Coping with abuse and loss in his childhood, Nick acted out in school and at home. His mom decided to enroll him as a Little Brother to give him a role model who might help him deal with hard, emotional things in a more positive way. She wanted someone to be there for her son in a way his father wasn’t, and when Nick was in fourth grade, he was matched with his Big Brother, Ryan.
“I know that if Nick is having trouble in school or something else, I can tell Ryan and he will do whatever he can to help Nick out.”
– Little Brother Nick’s mom
Ryan volunteered to be a Big because he wanted to give back to a boy who didn’t have a positive role model in his life. When Ryan was 13, he lost his father, but he had his own brothers to look up to. He understood how loss could affect a child and how important it is to feel supported during a time of grief.
Together, Big Brother Ryan and Little Brother Nick drive go-karts, root for their favorite college football team, and talk about whatever comes up.

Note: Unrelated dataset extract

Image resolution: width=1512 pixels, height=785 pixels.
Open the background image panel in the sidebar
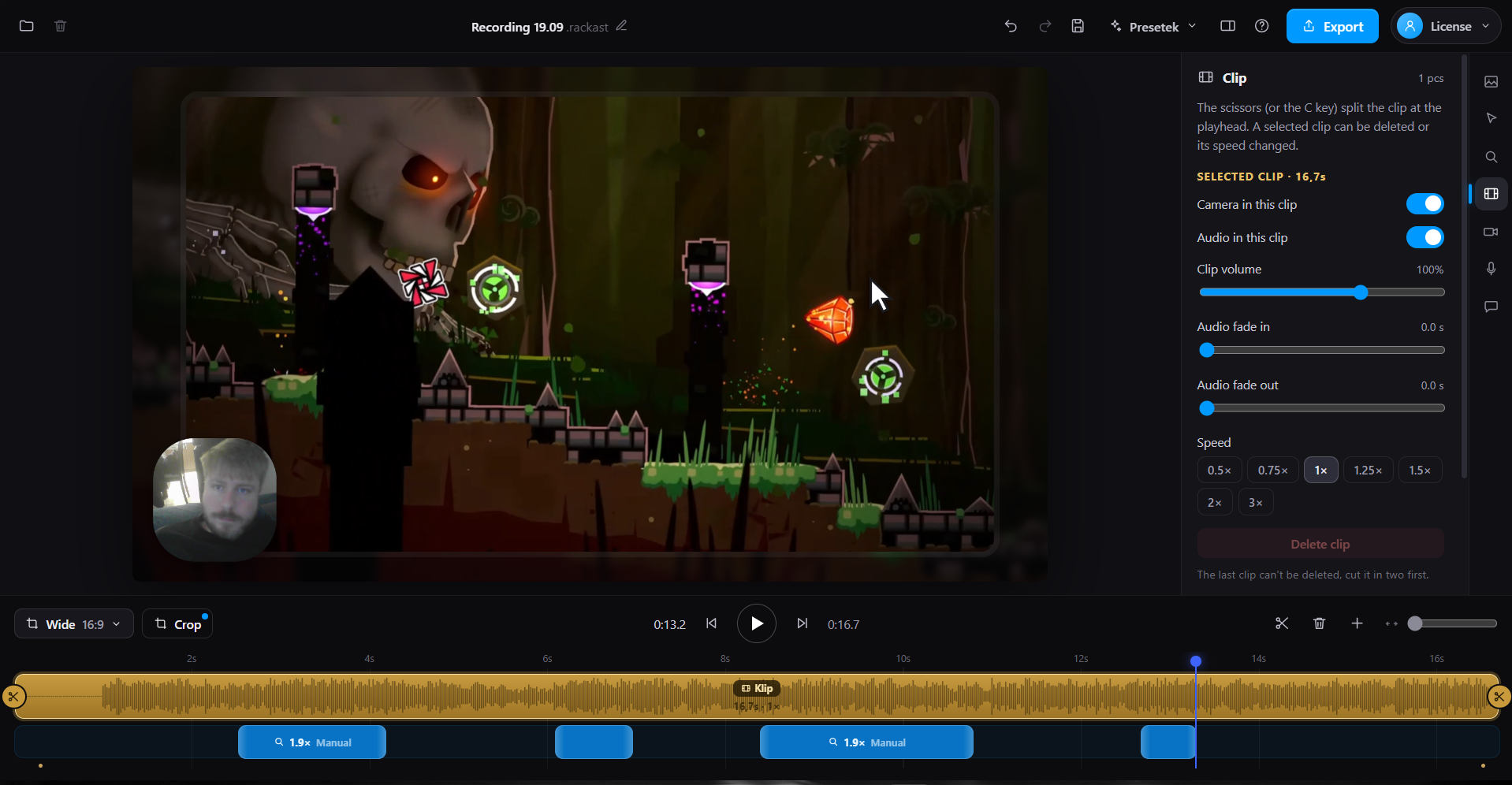(x=1491, y=82)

Nick’s mom says Big Brother Ryan’s influence has completely changed Nick’s attitude. “I think being matched with Ryan has made Nick more mature. He is a lot more grown up than the other kids in his class,” she says.
Since being matched with Ryan, Nick has stopped using alcohol, smoking, skipping school, and bullying other kids. “I’ve changed a lot because I have a Big Brother. Ryan is like a real big brother to me,” Nick says. “He keeps me out of trouble and talks to me about safety stuff to keep me safe.”
Nick’s changes in behavior and outlook on life is important for his future. He dreams of going to college and then on to law school at University of Oklahoma, his Big Brother’s alma mater.